Excerpt
Posted in | Nanomaterials | Nanoanalysis

Researchers Develop New Technique for Precise Nanoparticle Trapping

Nanoparticles appear to be tiny. They measure only 1/1000th of a millimeter, and hence cannot be seen with the naked eye. Although they are small, they are highly crucial in several ways.

The asymmetric split rings successfully trapped 20 nm polystyrene particles at certain regions. Image Credit: Okinawa Institute of Science and Technology Graduate University.

The ability to isolate and track nanoparticles is essential to have a close look at viruses, proteins, or DNA.

To trap such particles, a laser beam must be rigidly focused to a point that generates a powerful electromagnetic field. This beam will have the ability to hold particles similar to a pair of tweezers. However, this method is hampered by certain natural limitations.

The most prominent among these are the size limitations—the method is not applicable if the particle is too small. Until now, optical tweezers have not been able to hold particles such as individual proteins, which measure only a few nanometers in diameter.

Latest advances in nanotechnology have enabled scientists in the Light-Matter Interactions for Quantum Technologies Unit at the Okinawa Institute of Science and Technology Graduate University (OIST) to design a method for accurate trapping of nanoparticles.

In this research, the team addressed the natural limitations by designing optical metamaterials-based tweezers. Metamaterials are synthetic materials with particular properties that do not occur by nature. For the first time, the researchers used this type of metamaterial for trapping single nanoparticle.

Collected data:
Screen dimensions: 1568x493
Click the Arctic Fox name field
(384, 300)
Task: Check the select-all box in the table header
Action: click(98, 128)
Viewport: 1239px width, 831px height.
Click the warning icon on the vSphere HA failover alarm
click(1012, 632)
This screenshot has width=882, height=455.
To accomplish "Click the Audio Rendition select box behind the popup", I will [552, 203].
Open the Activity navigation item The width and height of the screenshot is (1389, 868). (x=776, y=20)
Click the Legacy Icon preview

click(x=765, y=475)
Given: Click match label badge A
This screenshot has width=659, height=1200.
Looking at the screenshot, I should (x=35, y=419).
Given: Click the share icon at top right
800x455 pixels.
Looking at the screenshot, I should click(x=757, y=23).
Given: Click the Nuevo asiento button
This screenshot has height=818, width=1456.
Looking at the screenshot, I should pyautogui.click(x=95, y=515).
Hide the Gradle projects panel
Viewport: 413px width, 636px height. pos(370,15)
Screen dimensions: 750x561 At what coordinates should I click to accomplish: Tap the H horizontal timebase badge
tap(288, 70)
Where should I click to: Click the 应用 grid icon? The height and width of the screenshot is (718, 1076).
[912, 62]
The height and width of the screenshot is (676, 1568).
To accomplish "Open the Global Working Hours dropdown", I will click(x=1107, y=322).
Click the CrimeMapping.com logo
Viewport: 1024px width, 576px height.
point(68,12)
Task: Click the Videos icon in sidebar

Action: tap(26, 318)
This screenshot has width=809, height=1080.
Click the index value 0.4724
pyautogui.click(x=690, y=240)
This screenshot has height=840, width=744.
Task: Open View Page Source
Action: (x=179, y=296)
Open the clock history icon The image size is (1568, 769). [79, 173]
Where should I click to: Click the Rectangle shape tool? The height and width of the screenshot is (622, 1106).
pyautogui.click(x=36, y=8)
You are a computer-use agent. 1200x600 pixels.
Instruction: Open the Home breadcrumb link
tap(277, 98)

Task requirements
A. Could you extract the part of the nanoparticle trapping article starting with "Nanoparticles appear to" and going on through "in several ways."?
B. How would you sum up the nanoparticle trapping article in two sentences?
C. Can you carry on the nanoparticle trapping article from where it stops?
These records were gathered from a separate source.

Results by task
A.
Nanoparticles appear to be tiny. They measure only 1/1000th of a millimeter, and hence cannot be seen with the naked eye. Although they are small, they are highly crucial in several ways.

B. Isolating and tracking nanoparticles is essential for examining viruses, proteins, or DNA, but laser-based optical tweezers fail when particles are too small and have not been able to hold individual proteins. Scientists at the Okinawa Institute of Science and Technology Graduate University (OIST) designed tweezers based on optical metamaterials, using this type of metamaterial for the first time to trap a single nanoparticle.

C.
Being able to manipulate or control these small particles is crucial for advances in biomedical science. The potential applications for society are far-reaching.

Dr Domna Kotsifaki, Staff Scientist, Okinawa Institute of Science and Technology

Kotsifaki is the study first author of the research paper that was published in Nano Letters. Dr Kotsifaki explained that by trapping such nanoparticles, scientists could observe the advancement of cancer, develop effective drugs, and optimize biomedical imaging.

This novel method has two desirable capabilities—it can steadily trap the nanoparticles by making use of low-intensity laser power and can be utilized for a long period while preventing damage to the sample by light.

This was the result of the metamaterial selected by the researchers. This metamaterial is highly sensitive to variations in the surrounding environment, and hence enables the use of low-intensity laser power.

Metamaterials have unusual properties due to their unique design and structure. But this makes them very useful. Over the last few years, a whole new era of devices with novel concepts and potential applications has been created from them. From the metamaterial, we fabricated an array of asymmetric split rings using a beam of ions – tiny, charged particles – on a 50 nm gold film.

Dr Domna Kotsifaki, Staff Scientist, Okinawa Institute of Science and Technology

To check if the method was successful, the researchers irradiated the device using near-infrared light and trapped polystyrene particles measuring 20 nm at specific regions on it.

Together with her collaborators, Dr Kotsifaki looked for the trap stiffness, which relates to trapping performance.

The achieved trapping performance was several times better than that of conventional optical tweezers and the highest reported to date as far as we know. As the first group to use this device for precision nanoparticle trapping, it has been rewarding to contribute to such progress in this research area.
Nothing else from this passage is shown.